- **Exercise**
Reproduce the rows below, switching every occurrence of "chevron" to "caret" and leaving all other text unchanged.

- **Rows**

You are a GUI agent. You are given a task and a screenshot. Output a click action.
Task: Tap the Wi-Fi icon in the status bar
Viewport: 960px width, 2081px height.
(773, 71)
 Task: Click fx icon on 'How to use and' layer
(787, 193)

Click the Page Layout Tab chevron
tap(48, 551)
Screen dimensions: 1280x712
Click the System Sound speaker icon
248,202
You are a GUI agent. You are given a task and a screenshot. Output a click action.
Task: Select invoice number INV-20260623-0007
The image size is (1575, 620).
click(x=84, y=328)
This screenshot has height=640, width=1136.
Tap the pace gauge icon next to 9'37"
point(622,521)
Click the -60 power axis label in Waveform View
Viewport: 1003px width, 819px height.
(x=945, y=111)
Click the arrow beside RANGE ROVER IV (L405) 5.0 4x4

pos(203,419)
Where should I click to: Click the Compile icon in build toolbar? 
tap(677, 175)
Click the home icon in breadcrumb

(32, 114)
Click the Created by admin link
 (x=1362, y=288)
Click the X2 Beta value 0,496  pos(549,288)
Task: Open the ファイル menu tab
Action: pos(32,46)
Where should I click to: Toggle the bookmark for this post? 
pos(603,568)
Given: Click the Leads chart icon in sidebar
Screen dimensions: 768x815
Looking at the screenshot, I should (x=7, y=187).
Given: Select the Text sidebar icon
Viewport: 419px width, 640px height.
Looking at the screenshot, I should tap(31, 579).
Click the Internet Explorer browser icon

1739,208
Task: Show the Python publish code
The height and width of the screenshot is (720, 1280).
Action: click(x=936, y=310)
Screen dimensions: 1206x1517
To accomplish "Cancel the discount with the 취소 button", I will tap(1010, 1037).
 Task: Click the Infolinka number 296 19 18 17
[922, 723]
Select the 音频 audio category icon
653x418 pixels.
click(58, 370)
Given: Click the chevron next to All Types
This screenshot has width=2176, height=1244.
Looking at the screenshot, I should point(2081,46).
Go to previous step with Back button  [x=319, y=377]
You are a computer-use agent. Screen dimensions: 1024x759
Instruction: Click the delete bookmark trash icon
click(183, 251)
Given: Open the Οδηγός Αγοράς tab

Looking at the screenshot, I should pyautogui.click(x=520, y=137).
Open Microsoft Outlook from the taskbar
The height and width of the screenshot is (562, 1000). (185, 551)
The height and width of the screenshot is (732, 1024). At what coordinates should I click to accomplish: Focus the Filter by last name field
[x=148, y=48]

- **Solution for this exercise**
You are a GUI agent. You are given a task and a screenshot. Output a click action.
Task: Tap the Wi-Fi icon in the status bar
Viewport: 960px width, 2081px height.
(773, 71)
 Task: Click fx icon on 'How to use and' layer
(787, 193)

Click the Page Layout Tab caret
tap(48, 551)
Screen dimensions: 1280x712
Click the System Sound speaker icon
248,202
You are a GUI agent. You are given a task and a screenshot. Output a click action.
Task: Select invoice number INV-20260623-0007
The image size is (1575, 620).
click(x=84, y=328)
This screenshot has height=640, width=1136.
Tap the pace gauge icon next to 9'37"
point(622,521)
Click the -60 power axis label in Waveform View
Viewport: 1003px width, 819px height.
(x=945, y=111)
Click the arrow beside RANGE ROVER IV (L405) 5.0 4x4

pos(203,419)
Where should I click to: Click the Compile icon in build toolbar? 
tap(677, 175)
Click the home icon in breadcrumb

(32, 114)
Click the Created by admin link
 (x=1362, y=288)
Click the X2 Beta value 0,496  pos(549,288)
Task: Open the ファイル menu tab
Action: pos(32,46)
Where should I click to: Toggle the bookmark for this post? 
pos(603,568)
Given: Click the Leads chart icon in sidebar
Screen dimensions: 768x815
Looking at the screenshot, I should (x=7, y=187).
Given: Select the Text sidebar icon
Viewport: 419px width, 640px height.
Looking at the screenshot, I should tap(31, 579).
Click the Internet Explorer browser icon

1739,208
Task: Show the Python publish code
The height and width of the screenshot is (720, 1280).
Action: click(x=936, y=310)
Screen dimensions: 1206x1517
To accomplish "Cancel the discount with the 취소 button", I will tap(1010, 1037).
 Task: Click the Infolinka number 296 19 18 17
[922, 723]
Select the 音频 audio category icon
653x418 pixels.
click(58, 370)
Given: Click the caret next to All Types
This screenshot has width=2176, height=1244.
Looking at the screenshot, I should point(2081,46).
Go to previous step with Back button  [x=319, y=377]
You are a computer-use agent. Screen dimensions: 1024x759
Instruction: Click the delete bookmark trash icon
click(183, 251)
Given: Open the Οδηγός Αγοράς tab

Looking at the screenshot, I should pyautogui.click(x=520, y=137).
Open Microsoft Outlook from the taskbar
The height and width of the screenshot is (562, 1000). (185, 551)
The height and width of the screenshot is (732, 1024). At what coordinates should I click to accomplish: Focus the Filter by last name field
[x=148, y=48]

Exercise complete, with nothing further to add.